**Aim of the exercise**
Below are the entries to retype; reproduce each one exactly.

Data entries
===

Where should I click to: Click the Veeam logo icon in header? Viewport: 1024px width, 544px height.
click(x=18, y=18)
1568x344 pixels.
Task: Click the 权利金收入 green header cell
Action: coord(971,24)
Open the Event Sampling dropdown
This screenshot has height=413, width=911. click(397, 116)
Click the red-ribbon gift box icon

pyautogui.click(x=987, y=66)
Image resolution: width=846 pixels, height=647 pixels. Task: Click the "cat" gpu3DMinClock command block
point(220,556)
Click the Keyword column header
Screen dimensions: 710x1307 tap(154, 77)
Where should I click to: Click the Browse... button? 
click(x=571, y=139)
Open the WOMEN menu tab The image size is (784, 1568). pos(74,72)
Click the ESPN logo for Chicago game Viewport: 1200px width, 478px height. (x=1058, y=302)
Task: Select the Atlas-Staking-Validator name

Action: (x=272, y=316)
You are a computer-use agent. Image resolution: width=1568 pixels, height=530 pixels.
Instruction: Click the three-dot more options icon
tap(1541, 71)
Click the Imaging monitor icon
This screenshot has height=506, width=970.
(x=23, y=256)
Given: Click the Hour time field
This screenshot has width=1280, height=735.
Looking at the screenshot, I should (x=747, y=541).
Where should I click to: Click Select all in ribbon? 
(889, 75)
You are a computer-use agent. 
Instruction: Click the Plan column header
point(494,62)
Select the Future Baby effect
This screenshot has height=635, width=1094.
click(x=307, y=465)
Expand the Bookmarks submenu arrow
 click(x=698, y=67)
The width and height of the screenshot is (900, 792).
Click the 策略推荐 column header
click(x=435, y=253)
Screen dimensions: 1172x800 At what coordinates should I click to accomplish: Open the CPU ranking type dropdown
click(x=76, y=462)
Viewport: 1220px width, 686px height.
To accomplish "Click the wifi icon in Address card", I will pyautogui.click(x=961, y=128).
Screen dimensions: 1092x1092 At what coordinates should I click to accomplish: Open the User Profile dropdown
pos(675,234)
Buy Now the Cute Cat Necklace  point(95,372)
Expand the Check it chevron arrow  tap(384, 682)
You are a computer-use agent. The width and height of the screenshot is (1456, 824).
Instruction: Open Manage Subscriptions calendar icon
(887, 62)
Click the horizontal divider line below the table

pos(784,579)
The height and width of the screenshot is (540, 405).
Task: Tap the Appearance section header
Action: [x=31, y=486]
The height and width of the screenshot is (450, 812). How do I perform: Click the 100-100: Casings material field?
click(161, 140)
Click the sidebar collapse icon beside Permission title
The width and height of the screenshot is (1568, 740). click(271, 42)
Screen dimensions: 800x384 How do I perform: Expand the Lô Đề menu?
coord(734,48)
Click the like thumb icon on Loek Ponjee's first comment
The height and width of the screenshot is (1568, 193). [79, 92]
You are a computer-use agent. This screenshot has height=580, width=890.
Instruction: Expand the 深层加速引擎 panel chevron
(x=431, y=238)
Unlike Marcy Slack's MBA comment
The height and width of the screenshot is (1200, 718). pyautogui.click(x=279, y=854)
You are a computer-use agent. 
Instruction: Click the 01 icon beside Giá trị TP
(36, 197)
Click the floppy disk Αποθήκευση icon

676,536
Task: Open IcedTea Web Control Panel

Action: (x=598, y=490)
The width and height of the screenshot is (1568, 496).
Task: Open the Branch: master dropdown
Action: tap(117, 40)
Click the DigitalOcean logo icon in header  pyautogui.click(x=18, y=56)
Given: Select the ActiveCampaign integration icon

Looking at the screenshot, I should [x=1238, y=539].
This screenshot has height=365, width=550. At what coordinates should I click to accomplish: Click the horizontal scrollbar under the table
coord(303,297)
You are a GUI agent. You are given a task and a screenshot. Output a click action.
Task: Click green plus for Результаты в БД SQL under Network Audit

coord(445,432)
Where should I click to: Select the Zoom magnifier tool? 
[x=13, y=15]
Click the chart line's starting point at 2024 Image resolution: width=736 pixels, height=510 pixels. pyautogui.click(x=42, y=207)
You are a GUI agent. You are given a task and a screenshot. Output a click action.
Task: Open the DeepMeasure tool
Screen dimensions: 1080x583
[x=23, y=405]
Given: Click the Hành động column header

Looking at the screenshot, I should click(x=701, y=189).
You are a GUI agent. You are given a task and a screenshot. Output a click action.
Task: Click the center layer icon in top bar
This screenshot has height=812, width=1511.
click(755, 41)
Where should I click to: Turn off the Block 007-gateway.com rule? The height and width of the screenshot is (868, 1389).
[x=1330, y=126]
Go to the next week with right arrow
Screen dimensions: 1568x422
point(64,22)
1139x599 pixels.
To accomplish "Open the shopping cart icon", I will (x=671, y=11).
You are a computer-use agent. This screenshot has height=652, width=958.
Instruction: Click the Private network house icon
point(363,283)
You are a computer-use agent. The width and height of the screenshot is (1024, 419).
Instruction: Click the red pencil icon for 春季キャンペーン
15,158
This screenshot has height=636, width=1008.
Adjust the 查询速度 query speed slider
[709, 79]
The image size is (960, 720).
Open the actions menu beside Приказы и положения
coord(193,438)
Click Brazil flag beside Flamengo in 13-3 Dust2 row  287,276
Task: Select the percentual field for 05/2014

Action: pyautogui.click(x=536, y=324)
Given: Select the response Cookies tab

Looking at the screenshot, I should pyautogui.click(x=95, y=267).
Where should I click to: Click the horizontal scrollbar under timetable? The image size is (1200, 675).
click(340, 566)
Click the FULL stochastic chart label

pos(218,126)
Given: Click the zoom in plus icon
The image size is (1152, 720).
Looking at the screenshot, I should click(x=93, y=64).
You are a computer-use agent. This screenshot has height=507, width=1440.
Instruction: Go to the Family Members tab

===

**Output of the task**
Where should I click to: Click the Veeam logo icon in header? Viewport: 1024px width, 544px height.
click(x=18, y=18)
1568x344 pixels.
Task: Click the 权利金收入 green header cell
Action: coord(971,24)
Open the Event Sampling dropdown
This screenshot has height=413, width=911. click(397, 116)
Click the red-ribbon gift box icon

pyautogui.click(x=987, y=66)
Image resolution: width=846 pixels, height=647 pixels. Task: Click the "cat" gpu3DMinClock command block
point(220,556)
Click the Keyword column header
Screen dimensions: 710x1307 tap(154, 77)
Where should I click to: Click the Browse... button? 
click(x=571, y=139)
Open the WOMEN menu tab The image size is (784, 1568). pos(74,72)
Click the ESPN logo for Chicago game Viewport: 1200px width, 478px height. (x=1058, y=302)
Task: Select the Atlas-Staking-Validator name

Action: (x=272, y=316)
You are a computer-use agent. Image resolution: width=1568 pixels, height=530 pixels.
Instruction: Click the three-dot more options icon
tap(1541, 71)
Click the Imaging monitor icon
This screenshot has height=506, width=970.
(x=23, y=256)
Given: Click the Hour time field
This screenshot has width=1280, height=735.
Looking at the screenshot, I should (x=747, y=541).
Where should I click to: Click Select all in ribbon? 
(889, 75)
You are a computer-use agent. 
Instruction: Click the Plan column header
point(494,62)
Select the Future Baby effect
This screenshot has height=635, width=1094.
click(x=307, y=465)
Expand the Bookmarks submenu arrow
 click(x=698, y=67)
The width and height of the screenshot is (900, 792).
Click the 策略推荐 column header
click(x=435, y=253)
Screen dimensions: 1172x800 At what coordinates should I click to accomplish: Open the CPU ranking type dropdown
click(x=76, y=462)
Viewport: 1220px width, 686px height.
To accomplish "Click the wifi icon in Address card", I will pyautogui.click(x=961, y=128).
Screen dimensions: 1092x1092 At what coordinates should I click to accomplish: Open the User Profile dropdown
pos(675,234)
Buy Now the Cute Cat Necklace  point(95,372)
Expand the Check it chevron arrow  tap(384, 682)
You are a computer-use agent. The width and height of the screenshot is (1456, 824).
Instruction: Open Manage Subscriptions calendar icon
(887, 62)
Click the horizontal divider line below the table

pos(784,579)
The height and width of the screenshot is (540, 405).
Task: Tap the Appearance section header
Action: [x=31, y=486]
The height and width of the screenshot is (450, 812). How do I perform: Click the 100-100: Casings material field?
click(161, 140)
Click the sidebar collapse icon beside Permission title
The width and height of the screenshot is (1568, 740). click(271, 42)
Screen dimensions: 800x384 How do I perform: Expand the Lô Đề menu?
coord(734,48)
Click the like thumb icon on Loek Ponjee's first comment
The height and width of the screenshot is (1568, 193). [79, 92]
You are a computer-use agent. This screenshot has height=580, width=890.
Instruction: Expand the 深层加速引擎 panel chevron
(x=431, y=238)
Unlike Marcy Slack's MBA comment
The height and width of the screenshot is (1200, 718). pyautogui.click(x=279, y=854)
You are a computer-use agent. 
Instruction: Click the 01 icon beside Giá trị TP
(36, 197)
Click the floppy disk Αποθήκευση icon

676,536
Task: Open IcedTea Web Control Panel

Action: (x=598, y=490)
The width and height of the screenshot is (1568, 496).
Task: Open the Branch: master dropdown
Action: tap(117, 40)
Click the DigitalOcean logo icon in header  pyautogui.click(x=18, y=56)
Given: Select the ActiveCampaign integration icon

Looking at the screenshot, I should [x=1238, y=539].
This screenshot has height=365, width=550. At what coordinates should I click to accomplish: Click the horizontal scrollbar under the table
coord(303,297)
You are a GUI agent. You are given a task and a screenshot. Output a click action.
Task: Click green plus for Результаты в БД SQL under Network Audit

coord(445,432)
Where should I click to: Select the Zoom magnifier tool? 
[x=13, y=15]
Click the chart line's starting point at 2024 Image resolution: width=736 pixels, height=510 pixels. pyautogui.click(x=42, y=207)
You are a GUI agent. You are given a task and a screenshot. Output a click action.
Task: Open the DeepMeasure tool
Screen dimensions: 1080x583
[x=23, y=405]
Given: Click the Hành động column header

Looking at the screenshot, I should click(x=701, y=189).
You are a GUI agent. You are given a task and a screenshot. Output a click action.
Task: Click the center layer icon in top bar
This screenshot has height=812, width=1511.
click(755, 41)
Where should I click to: Turn off the Block 007-gateway.com rule? The height and width of the screenshot is (868, 1389).
[x=1330, y=126]
Go to the next week with right arrow
Screen dimensions: 1568x422
point(64,22)
1139x599 pixels.
To accomplish "Open the shopping cart icon", I will (x=671, y=11).
You are a computer-use agent. This screenshot has height=652, width=958.
Instruction: Click the Private network house icon
point(363,283)
You are a computer-use agent. The width and height of the screenshot is (1024, 419).
Instruction: Click the red pencil icon for 春季キャンペーン
15,158
This screenshot has height=636, width=1008.
Adjust the 查询速度 query speed slider
[709, 79]
The image size is (960, 720).
Open the actions menu beside Приказы и положения
coord(193,438)
Click Brazil flag beside Flamengo in 13-3 Dust2 row  287,276
Task: Select the percentual field for 05/2014

Action: pyautogui.click(x=536, y=324)
Given: Select the response Cookies tab

Looking at the screenshot, I should pyautogui.click(x=95, y=267).
Where should I click to: Click the horizontal scrollbar under timetable? The image size is (1200, 675).
click(340, 566)
Click the FULL stochastic chart label

pos(218,126)
Given: Click the zoom in plus icon
The image size is (1152, 720).
Looking at the screenshot, I should click(x=93, y=64).
You are a computer-use agent. This screenshot has height=507, width=1440.
Instruction: Go to the Family Members tab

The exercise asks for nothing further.